I enjoyed the rush of achievement when I reached the first marked lookout. The summit was now only an hour away. I climbed ladders up and down the jagged ridge line. I slid down bare rock faces. I stumbled through the brain training obstacle course of deep mud, wet wood, and solid stone. Which way looks safest? Which way looks fastest? I slipped along the edge of chewy mud, adding coats of dirt to my legs, my hands. I scrambled along rocky platforms above steep drops offs to the forest below. Two topless men passed me on their way back down. “You’re nearly there,” they told me. What I didn’t ask was “Am I five minutes away nearly there, or half an hour nearly there?” In the end it was closer to half an hour. I emerged at the radio tower. I moved down to the helicopter landing pad to the most ridiculous view yet. 5 girls decked out in Instagram influencer gym wear, all looking far too clean were sat along the edge. Coming up the opposite side of the mountain only takes an hour and is significantly easier. The actual view may well have been the biggest I’ve seen. Sprawling farmland rides the hills of the coastal plan. Mountains rise in the distance. The ocean spreads out to the near infinite horizon. On the edge of the world I can barely make out the white cone of Mount Taranki. In the middle of the landmass are two more white haze domes, Ruapehu and Ngauruhoe. Getting up here was a challenge. Getting back down is going to be equally hard. Slow and steady wins the race. The only person I’m up against is myself. The only outcome is a successful descent. I skirt around the unbaked mud cakes. I abseil down the chained cliffs. I get back to the van in one piece.
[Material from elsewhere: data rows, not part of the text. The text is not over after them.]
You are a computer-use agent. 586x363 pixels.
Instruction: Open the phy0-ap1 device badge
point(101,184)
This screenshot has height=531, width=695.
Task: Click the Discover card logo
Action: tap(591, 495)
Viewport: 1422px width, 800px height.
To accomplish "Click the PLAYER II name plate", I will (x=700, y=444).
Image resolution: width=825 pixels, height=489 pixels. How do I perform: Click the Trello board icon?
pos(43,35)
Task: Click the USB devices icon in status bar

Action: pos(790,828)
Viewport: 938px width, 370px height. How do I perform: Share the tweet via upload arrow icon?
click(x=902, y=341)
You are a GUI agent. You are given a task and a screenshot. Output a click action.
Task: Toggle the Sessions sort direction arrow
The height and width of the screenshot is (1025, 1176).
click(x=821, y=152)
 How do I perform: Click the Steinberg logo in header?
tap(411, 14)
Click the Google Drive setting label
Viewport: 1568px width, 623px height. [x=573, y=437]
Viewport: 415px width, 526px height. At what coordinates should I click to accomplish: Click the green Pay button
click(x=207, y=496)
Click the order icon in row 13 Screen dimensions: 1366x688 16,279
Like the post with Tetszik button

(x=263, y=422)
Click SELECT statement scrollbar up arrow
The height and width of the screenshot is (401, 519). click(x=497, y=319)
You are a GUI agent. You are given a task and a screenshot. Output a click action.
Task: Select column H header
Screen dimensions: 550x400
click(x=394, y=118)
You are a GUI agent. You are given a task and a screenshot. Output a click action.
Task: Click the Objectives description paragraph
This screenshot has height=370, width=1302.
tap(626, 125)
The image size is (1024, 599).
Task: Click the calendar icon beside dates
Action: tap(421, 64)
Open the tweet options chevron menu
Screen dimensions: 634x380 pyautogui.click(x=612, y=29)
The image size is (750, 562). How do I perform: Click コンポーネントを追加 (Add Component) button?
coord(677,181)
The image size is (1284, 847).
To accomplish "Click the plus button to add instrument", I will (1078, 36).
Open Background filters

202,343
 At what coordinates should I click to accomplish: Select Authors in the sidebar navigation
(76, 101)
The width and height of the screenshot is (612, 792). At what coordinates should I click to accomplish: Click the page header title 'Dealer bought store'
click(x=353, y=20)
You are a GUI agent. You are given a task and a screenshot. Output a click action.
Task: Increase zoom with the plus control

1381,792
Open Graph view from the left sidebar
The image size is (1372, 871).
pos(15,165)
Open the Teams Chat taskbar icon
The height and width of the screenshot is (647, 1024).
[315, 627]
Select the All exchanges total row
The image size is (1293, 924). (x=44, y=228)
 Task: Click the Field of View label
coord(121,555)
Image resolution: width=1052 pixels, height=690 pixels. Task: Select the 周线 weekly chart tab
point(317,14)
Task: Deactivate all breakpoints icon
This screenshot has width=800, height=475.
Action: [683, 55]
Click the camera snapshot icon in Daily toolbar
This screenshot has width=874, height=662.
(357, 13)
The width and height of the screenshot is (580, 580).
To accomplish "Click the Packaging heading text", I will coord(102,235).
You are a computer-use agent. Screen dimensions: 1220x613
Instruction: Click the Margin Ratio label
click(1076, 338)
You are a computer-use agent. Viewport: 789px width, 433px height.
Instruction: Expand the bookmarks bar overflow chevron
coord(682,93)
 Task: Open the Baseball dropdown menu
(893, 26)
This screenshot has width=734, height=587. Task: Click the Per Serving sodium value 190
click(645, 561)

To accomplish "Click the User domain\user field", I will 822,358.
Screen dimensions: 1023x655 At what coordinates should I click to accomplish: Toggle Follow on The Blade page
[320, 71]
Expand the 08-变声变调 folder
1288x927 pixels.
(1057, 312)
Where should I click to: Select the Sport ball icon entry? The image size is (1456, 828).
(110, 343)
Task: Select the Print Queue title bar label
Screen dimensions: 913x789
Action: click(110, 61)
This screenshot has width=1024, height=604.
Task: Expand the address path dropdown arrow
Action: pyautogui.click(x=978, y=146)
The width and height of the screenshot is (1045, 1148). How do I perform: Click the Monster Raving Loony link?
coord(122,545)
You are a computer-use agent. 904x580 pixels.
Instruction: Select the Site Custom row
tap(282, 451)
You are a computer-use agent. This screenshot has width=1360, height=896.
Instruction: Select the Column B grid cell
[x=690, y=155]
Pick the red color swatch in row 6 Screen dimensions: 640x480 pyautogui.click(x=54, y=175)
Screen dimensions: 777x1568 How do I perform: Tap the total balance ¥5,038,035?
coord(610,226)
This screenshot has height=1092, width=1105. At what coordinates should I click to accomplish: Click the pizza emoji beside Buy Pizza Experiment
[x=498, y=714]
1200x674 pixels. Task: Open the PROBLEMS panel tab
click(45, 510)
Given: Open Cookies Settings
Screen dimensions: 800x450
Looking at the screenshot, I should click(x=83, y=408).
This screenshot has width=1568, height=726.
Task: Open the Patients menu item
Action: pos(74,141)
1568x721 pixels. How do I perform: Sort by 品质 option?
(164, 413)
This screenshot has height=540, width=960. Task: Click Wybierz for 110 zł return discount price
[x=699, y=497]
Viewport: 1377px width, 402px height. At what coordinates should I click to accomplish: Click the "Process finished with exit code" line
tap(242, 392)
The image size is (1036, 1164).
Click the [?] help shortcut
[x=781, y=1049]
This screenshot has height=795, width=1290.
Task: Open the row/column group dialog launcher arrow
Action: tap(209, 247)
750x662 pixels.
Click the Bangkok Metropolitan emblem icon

There’s enough day left for me to make another stop on my way out of Raglan. Bridal Veil falls. I’ve gone several weeks, maybe even months without actively seeking out waterfalls. I had this one pinned on my map. I had time. The car park is busy. I move quickly through the view points. A torrent of water plunges over the cliff tops into a bowl beneath. Not unlike turning the tap on in your sink at home. The main difference perhaps being the rainbow painted on the spray by the rapidly falling sun. I race back to the van, hoping to make it to Lake Ngaroto before night falls for good. The drive tests my patience. I get stuck behind an Estima the whole way. They have as much trouble maintaining speed up hill as I do. They turn into the first car park at Lake Ngaroto, I follow the road to the end. Stealing the only obvious spot left on the lake shore. The Estima comes in minutes later, the woman in the passenger seat is laughing. I think she had a better idea I’d followed them the whole way only to sneak ahead right at the end. I laugh right back. The sun disappears, leaving an orange glow over the lake as a reminder. The distant and mechanised glow of Hamilton lights up one corner of the night sky. The Milky Way fades in until the Moon rises orange in the East. The edge of the galaxy fades out. I fade out not long after.